On the specifics of the differences between neoconservatism and liberal internationalism, I don't think Greenwald and I really disagree. But what he describes here is American Exceptionalism as blind, dumb nationalism, which is not how I think of it. I find American Exceptionalism in the writings of a former slave who found the courage to act as a radical conscience fingering the basic inhumanity of one of its founding institutions. I see it in the bravery of patriots who gave their lives to ensure its destruction. I see it in the ability of a Georgia minister to reach back to the 18th century for an ideal of freedom never meant to apply to him to forge a path to equality under the law 200 years later. I hear it in the sad lilt of John Coltrane's tenor saxophone, and in the fantastic tale of integration and exile told by two Jewish boys from Cleveland about the last son of the planet Krypton. I've read about it in the journey of a suffragist whose verbal indictments of atrocities in the American South shook the implicit foundations of racism and patriarchy. I see it in a Democratic president who signed away the South for a generation, and a Republican one who prevented an imperfect nation for the people, of the people, and by the people, from perishing from the Earth. Courage and creativity are not exclusive or restricted to Americans, but to borrow a formulation from our current president, don't know where else in the world these stories are even possible. They are ours, and they are exceptional.

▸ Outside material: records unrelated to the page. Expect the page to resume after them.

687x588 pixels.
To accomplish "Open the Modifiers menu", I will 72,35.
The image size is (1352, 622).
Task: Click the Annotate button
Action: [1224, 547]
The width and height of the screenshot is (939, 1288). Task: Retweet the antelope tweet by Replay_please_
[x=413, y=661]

I don't subscribe to any ideal of American Exceptionalism that limits itself to America's military prowess or its ability to function as a factory for two-parent nuclear families that attend church regularly, or any that holds that America is sanctioned by divine right to interfere with other people's right to self-determination. America becomes great by adhering to its ideals; its greatness does not entitle us to ignore them. On the contrary, it is America's uncanny capacity for redemption, its ability to, through each successive generation, reach ever closer to the standards of freedom and justice outlined in its founding documents, that should inform our relations with others and our adherence to the rule of law at home. It is only by accepting when we fall short that we can ever hope to be what we want to be.

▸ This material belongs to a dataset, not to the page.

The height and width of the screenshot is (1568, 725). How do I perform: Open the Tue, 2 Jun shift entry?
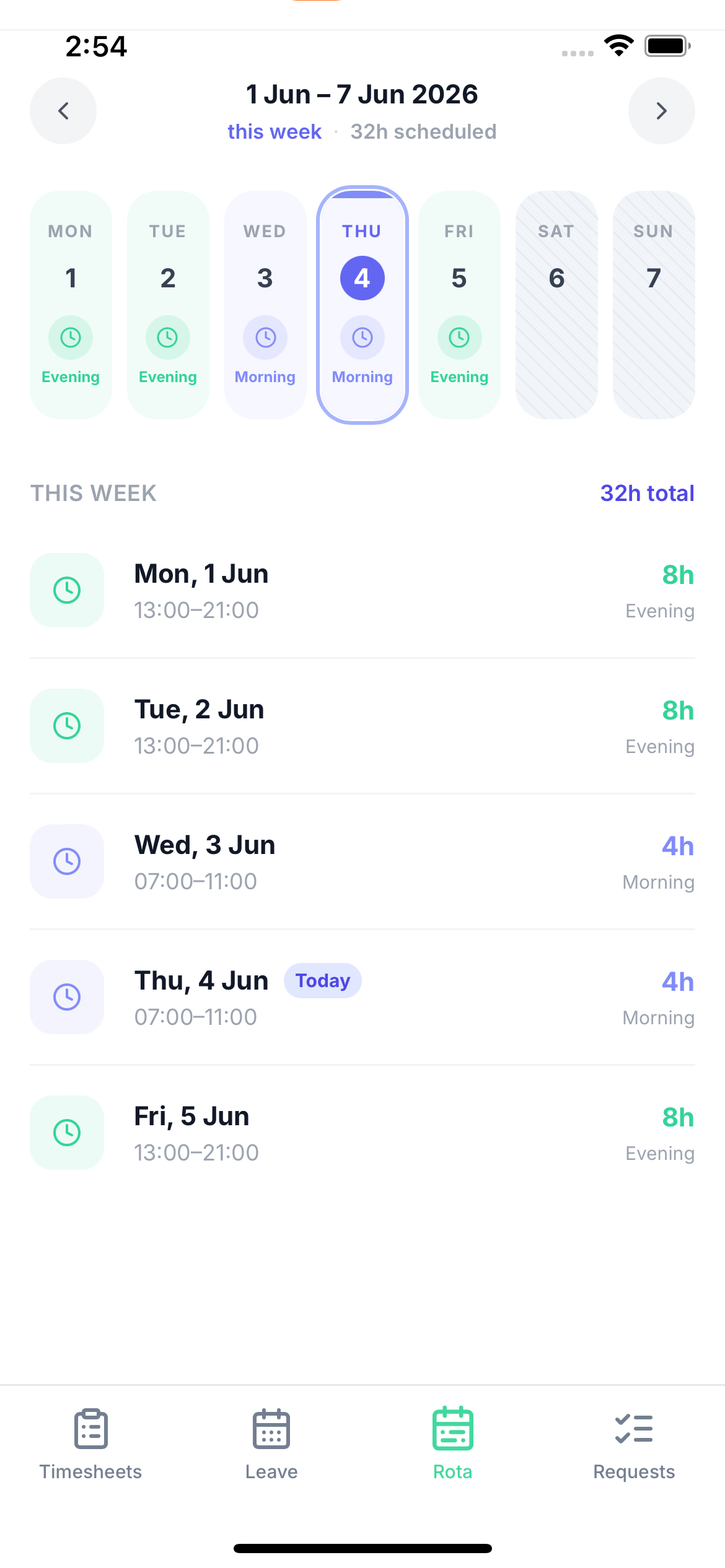362,726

American Exceptionalism is a challenge, not a birthright, an obligation, not a mandate. What that means is that not all wars we choose to fight are wars of liberation; it is torture when we do it, and American tomahawk missiles do not detonate into peppermints when they strike civilians. It does mean that there will be times when America should use its power and influence to help others, though we should never be false to ourselves or others about our own interests and ambitions. We must, particularly when no one else will. Call it the Spider-Man theory of American Exceptionalism: With great power comes great responsibility.

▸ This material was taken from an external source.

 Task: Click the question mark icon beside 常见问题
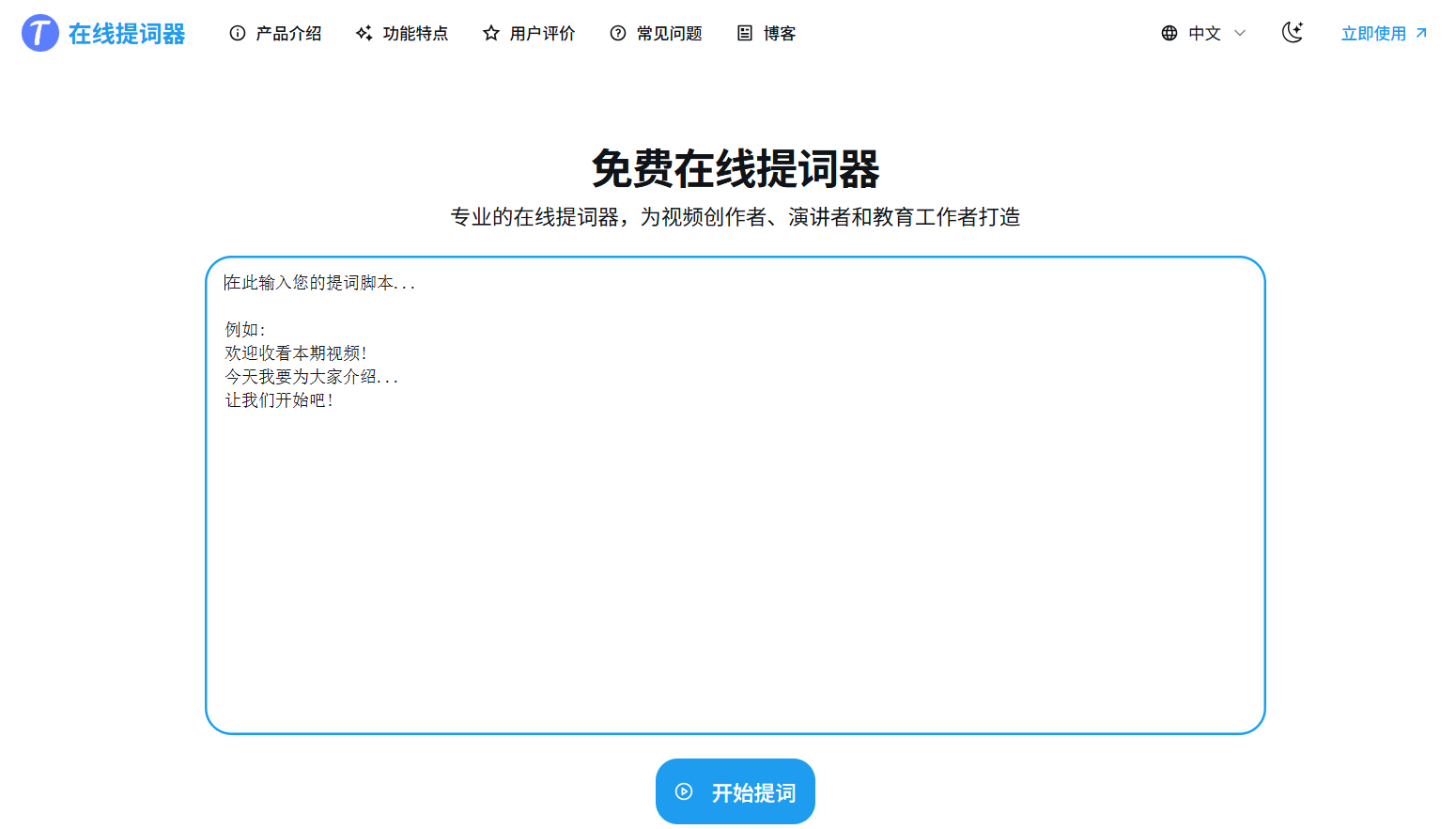pyautogui.click(x=618, y=34)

UPDATE: Having gone back and read some of the comments here, I want to clarify a couple of things. (a) No, America is not the only country in the world where people do awesome things. That's why I wrote "Courage and creativity are not exclusive or restricted to Americans, but to borrow a formulation from our current president, don't know where else in the world these stories are even possible." They're "not possible" elsewhere because no one else has the same exact history we do. (b) America's history of freedom struggles and religious and ethnic pluralism does make it unique. (c) America's unprecedented power on the global stage means that when we do something or choose not to do something it matters. I don't even think Greenwald disagrees with me on this point, that, for example, had this administration chosen to hold members of the last administration accountable for the use of torture, it would have set a powerful global precedent. The failure to do so has done the same. That influence has to be used wisely, but there's no question as to whether it exists. The fact of American power is insurmountable, how we choose to use it (or not) should be guided by an honest understanding of our own failures and successes as a nation, not on an absurd belief in our own divine benevolence.